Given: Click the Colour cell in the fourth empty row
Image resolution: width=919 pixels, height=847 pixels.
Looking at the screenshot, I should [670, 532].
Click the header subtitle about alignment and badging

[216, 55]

Task requirements. Line by line, transcribe the material above exactly.

Answer.
Given: Click the Colour cell in the fourth empty row
Image resolution: width=919 pixels, height=847 pixels.
Looking at the screenshot, I should [670, 532].
Click the header subtitle about alignment and badging

[216, 55]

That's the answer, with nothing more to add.